Literature says cats can't understand it when you point at something. That's because they don't have fingers. You can point at things using your eyes and they understand. One day I was eating some fruits and a stray cat came to me and started meowing. I gave it a piece which it rejected and started meowing again. I stared for a couple seconds at my plate and then at the piece on the ground and the cat looked like it understood and stopped meowing.
This is interesting. I've had both cats and dogs, and with the theory "they don't have fingers" I wonder why do dogs understand human pointing? Dogs of course communicate with a direct gaze (looks at empty food bowl, looks at human, looks back at empty food bowl) and can understand us communicating back with a directed gaze, but at the same time my dog definitely understands me pointing at something.
Dogs are not wolves. They have evolved to read and somehow become more like us. I bet a wolf can't understand a pointed finger, just like they can't read sadness on your face. A dog can do both quite easily.
What's more fascinating to me, is that the relationship is not one-sided: we might have learned something from wolves as well. They have changed us, just like we turned aloof wolves into empathetic dogs. Maybe they have made our society more social, and less isolated? Wolves know there is strength in numbers.
Thanks for pointing - ha - that out! It totally makes sense to use visual communication because of course no fingers! Made me chuckle because it seems obvious yet, no, gear shifting for cats makes sense.

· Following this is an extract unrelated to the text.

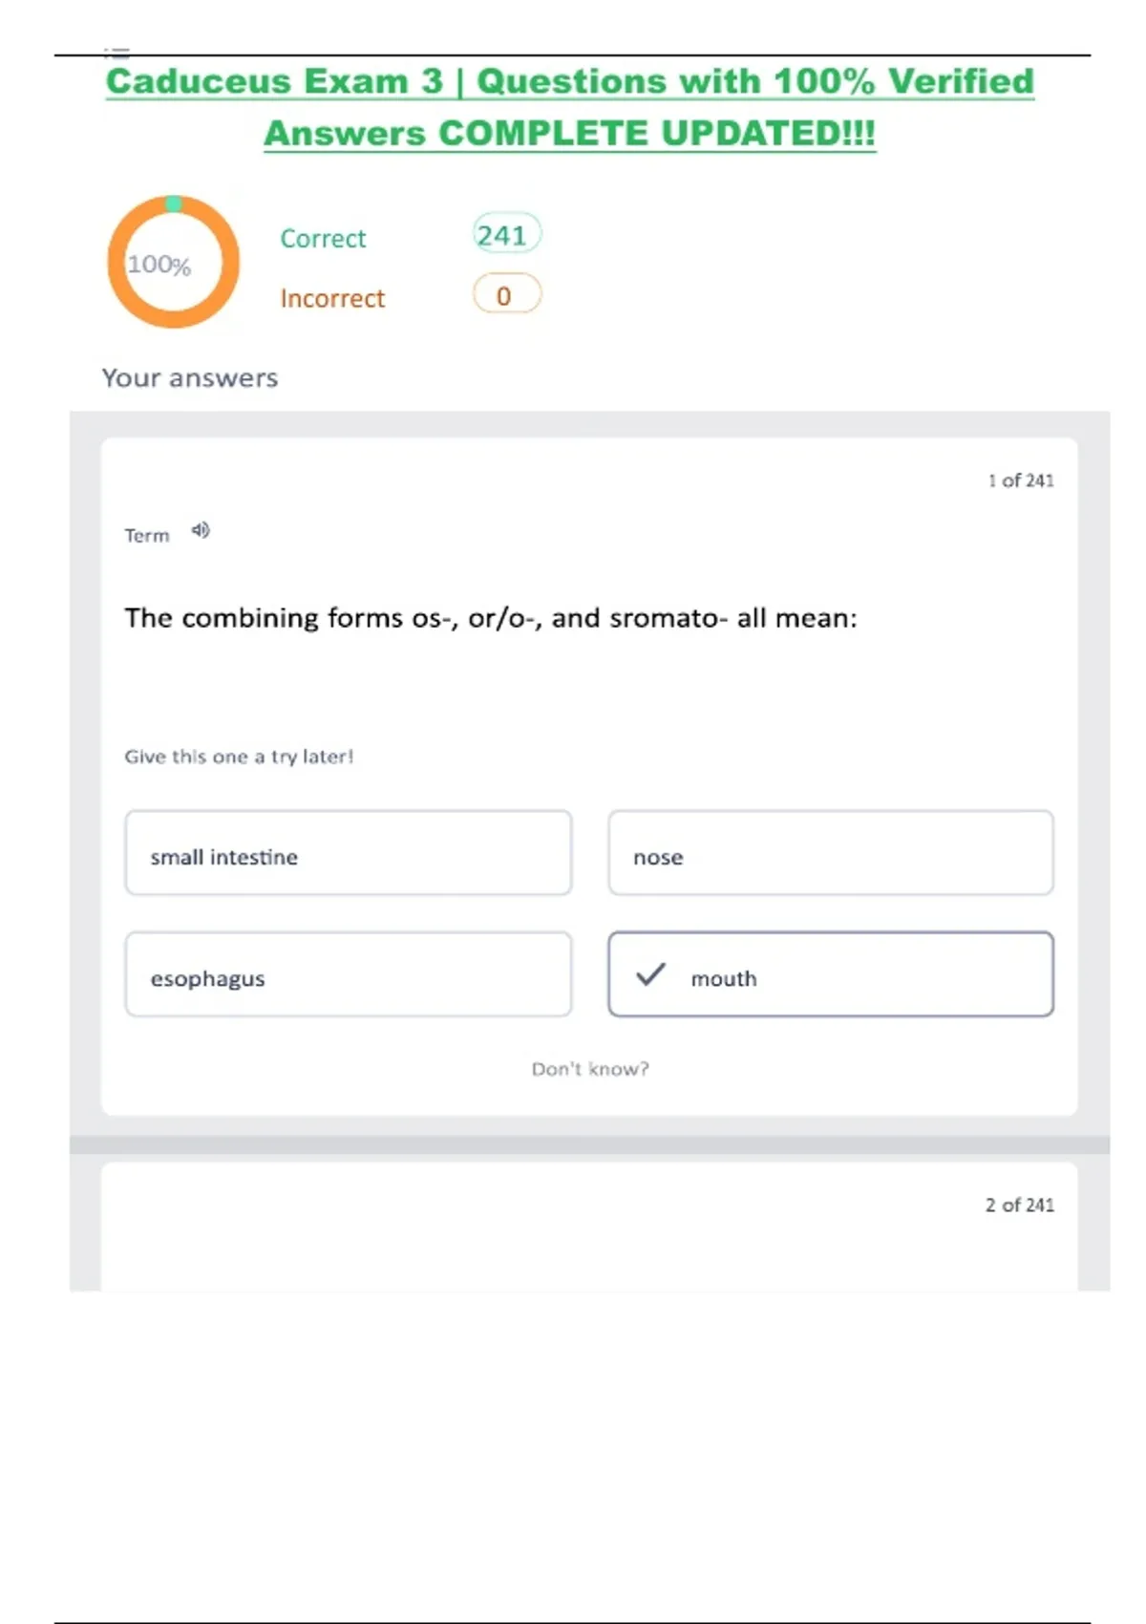Click the "Your answers" heading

Yeah they have much less brain volume devoted to their paws. This is why, even though they are incredibly agile animals, they always look a bit dorky trying to manipulate something with their paws. For survival purposes they can rely on sharp hooks, and don't need dexterity.
Maybe cats in general don't understand pointing, but both of my cats do. One of them is quite intelligent, so I'm not surprised there, but even the stupid (but adorable) one gets it.